Em tudo fazer a Vontade de Deus

Nisto consiste a felicidade neste nosso caminhar. Não esqueçamos que estamos a caminho do Paraíso e não vivamos como se aqui já fosse o Paraíso, disse São Gregório.

DIVINO PAI ETERNO

DIVINO PAI ETERNO
O olhar do Pai sobre nós, seus filhos que tanto ama.

terça-feira, 30 de outubro de 2012

Trata como uma boa companhia lhe serviu para despertar seus desejos e de que modo o Senhor lhe começou a dar alguma luz sobre o engano que estava.


Livro da Vida - Santa Teresa de Jesus


CAPÍTULO 3. Trata como uma boa companhia lhe serviu para
despertar seus desejos e de que modo o Senhor lhe
começou a dar alguma luz sobre o engano que estava.

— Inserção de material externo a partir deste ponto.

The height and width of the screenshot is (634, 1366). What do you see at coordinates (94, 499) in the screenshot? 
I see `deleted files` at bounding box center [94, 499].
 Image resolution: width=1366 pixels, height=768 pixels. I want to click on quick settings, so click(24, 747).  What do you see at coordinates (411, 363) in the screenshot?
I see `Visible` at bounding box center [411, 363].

1. Começando pois a gostar da boa e santa conversa desta freira,
me deliciava  de ouvir quão bem ela falava de Deus, porque era muito discreta e santa. Isto, a meu parecer, em nenhum tempo deixei de gostar. Começou a me contar como veio a ser freira só por ter lido o que diz o Evangelho: «muitos são os chamados e poucos os escolhidos». Dizia-me que era o prêmio que o Senhor dava aos que tudo deixam por Ele.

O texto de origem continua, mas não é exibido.